As described above, the string table initialization vector selection unit 15 selects a string table initialization vector (in the above example, each table such as an URI partition and a local name partition) according to the schemaId reported from the header analysis unit 12 and reports it to the parser unit 17. The parser unit 17 initializes the string table by the reported initialization vector.

Parse processing in the parser unit 17 in EXI is performed in the following steps. That is, this corresponds to a pushdown automaton. In the parser unit 17, a grammar setting table corresponding to schemaId is given from the grammar selection unit 13. Since the initial grammar is previously determined by the EXI specification, the decode starts from the initialization state corresponding to the grammar set table, in the following steps.
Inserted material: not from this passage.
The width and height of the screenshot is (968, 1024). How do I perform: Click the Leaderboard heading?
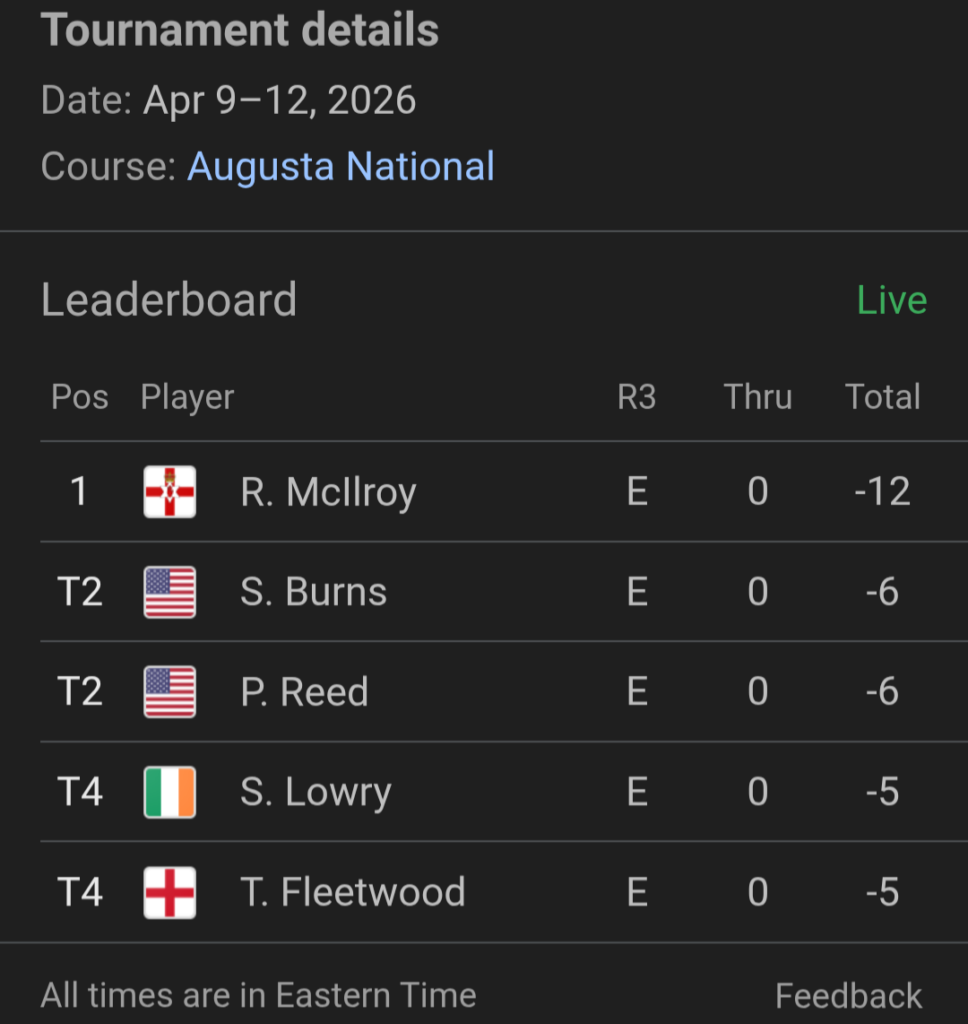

1. reading data from a stream by a bit width designated by the current grammar and processing this as an event code (which is an event code included in a pair of the above event code (EventCode) and value (Value))

2. reading transition corresponding to the event code from a transition table corresponding to the current state

3. recording an event type and reading a corresponding value (which is a value included in a pair of the above event code (Event Code) and value (Value))

Regarding the “value” in this case, a reading method is defined by a “value type” recorded in the transition.

It should be noted that, in a case where an event type is SE or AT, the corresponding value may indicate a different type grammar itself. At this time, parse processing recursively shifts to the designated type grammar. When the shifted type grammar is terminated, it returns to the current grammar processing. Therefore, a value indicating the transition destination grammar may be referred to as “terminal.”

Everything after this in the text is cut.